DATA SUPPLIED =>
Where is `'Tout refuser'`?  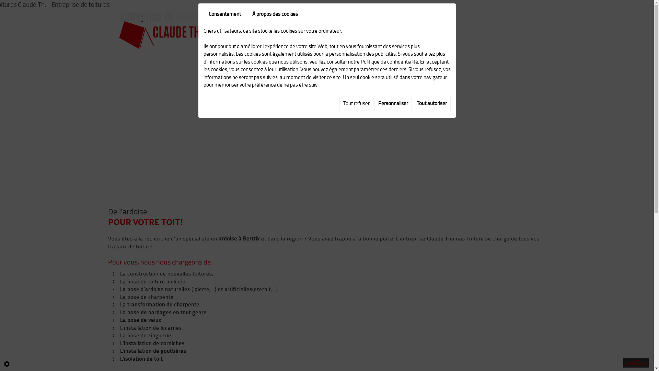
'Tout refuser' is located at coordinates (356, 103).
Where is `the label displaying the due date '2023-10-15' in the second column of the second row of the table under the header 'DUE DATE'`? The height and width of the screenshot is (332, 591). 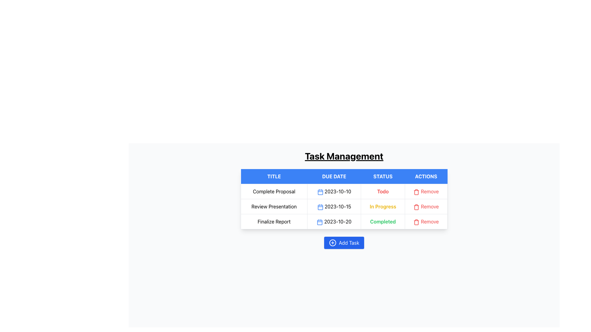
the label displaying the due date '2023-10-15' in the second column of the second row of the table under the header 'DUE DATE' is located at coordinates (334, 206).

==

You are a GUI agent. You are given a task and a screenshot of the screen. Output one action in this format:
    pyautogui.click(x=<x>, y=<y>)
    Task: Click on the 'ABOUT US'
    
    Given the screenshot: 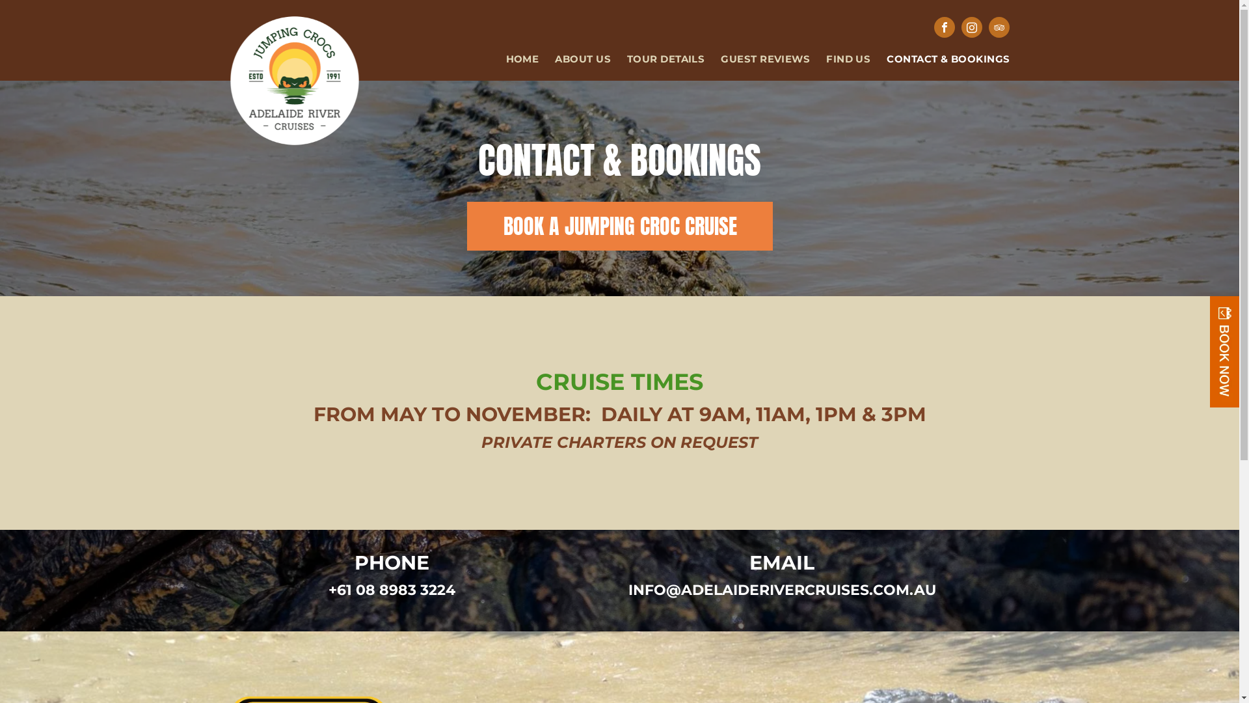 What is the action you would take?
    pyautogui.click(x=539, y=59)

GIVEN INSTRUCTION => Retype the lines starting with the one that contains "is (332, 591)." and going on through the one that contains "coordinates (334, 206).", exactly as they appear, both ends included. Leave the pictures out of your answer.

FULL RESPONSE =>
Where is `the label displaying the due date '2023-10-15' in the second column of the second row of the table under the header 'DUE DATE'`? The height and width of the screenshot is (332, 591). 
the label displaying the due date '2023-10-15' in the second column of the second row of the table under the header 'DUE DATE' is located at coordinates (334, 206).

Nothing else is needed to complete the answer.